#### Exercise material

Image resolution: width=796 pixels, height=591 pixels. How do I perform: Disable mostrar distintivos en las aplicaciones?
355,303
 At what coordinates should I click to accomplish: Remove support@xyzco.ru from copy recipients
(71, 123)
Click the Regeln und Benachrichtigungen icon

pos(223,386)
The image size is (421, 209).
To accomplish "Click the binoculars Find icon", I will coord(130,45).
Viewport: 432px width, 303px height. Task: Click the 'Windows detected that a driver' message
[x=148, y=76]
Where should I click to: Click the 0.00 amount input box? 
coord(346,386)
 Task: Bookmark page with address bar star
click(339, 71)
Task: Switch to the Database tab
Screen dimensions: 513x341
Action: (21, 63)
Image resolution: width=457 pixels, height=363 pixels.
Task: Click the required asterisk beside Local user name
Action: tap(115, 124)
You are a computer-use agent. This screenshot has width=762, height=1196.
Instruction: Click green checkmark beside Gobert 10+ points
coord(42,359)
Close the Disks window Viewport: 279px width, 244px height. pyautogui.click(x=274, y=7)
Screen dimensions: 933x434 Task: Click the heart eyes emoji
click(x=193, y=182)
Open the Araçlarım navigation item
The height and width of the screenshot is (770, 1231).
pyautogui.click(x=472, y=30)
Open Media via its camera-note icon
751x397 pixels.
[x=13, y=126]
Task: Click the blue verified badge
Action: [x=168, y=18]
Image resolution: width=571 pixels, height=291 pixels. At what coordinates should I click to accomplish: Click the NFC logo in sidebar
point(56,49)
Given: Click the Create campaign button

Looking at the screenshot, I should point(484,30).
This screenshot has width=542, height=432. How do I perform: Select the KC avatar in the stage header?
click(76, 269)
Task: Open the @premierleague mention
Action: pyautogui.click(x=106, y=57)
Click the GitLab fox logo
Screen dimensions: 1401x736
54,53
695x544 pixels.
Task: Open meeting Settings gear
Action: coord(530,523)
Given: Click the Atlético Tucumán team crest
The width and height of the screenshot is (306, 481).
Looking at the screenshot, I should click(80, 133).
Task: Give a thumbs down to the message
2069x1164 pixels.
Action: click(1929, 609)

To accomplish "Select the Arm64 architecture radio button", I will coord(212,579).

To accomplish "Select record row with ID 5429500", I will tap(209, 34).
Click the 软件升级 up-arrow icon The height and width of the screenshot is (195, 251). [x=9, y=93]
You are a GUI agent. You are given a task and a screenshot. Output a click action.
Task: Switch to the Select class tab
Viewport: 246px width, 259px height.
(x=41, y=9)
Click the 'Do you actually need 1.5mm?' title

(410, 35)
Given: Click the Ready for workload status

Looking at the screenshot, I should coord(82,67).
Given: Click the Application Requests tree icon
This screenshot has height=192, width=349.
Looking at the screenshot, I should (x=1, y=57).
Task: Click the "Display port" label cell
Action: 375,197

########

■ Work instructions:
Each line above with the word "Switch" must be returned.

■ Result for this exercise:
Task: Switch to the Database tab
Task: Switch to the Select class tab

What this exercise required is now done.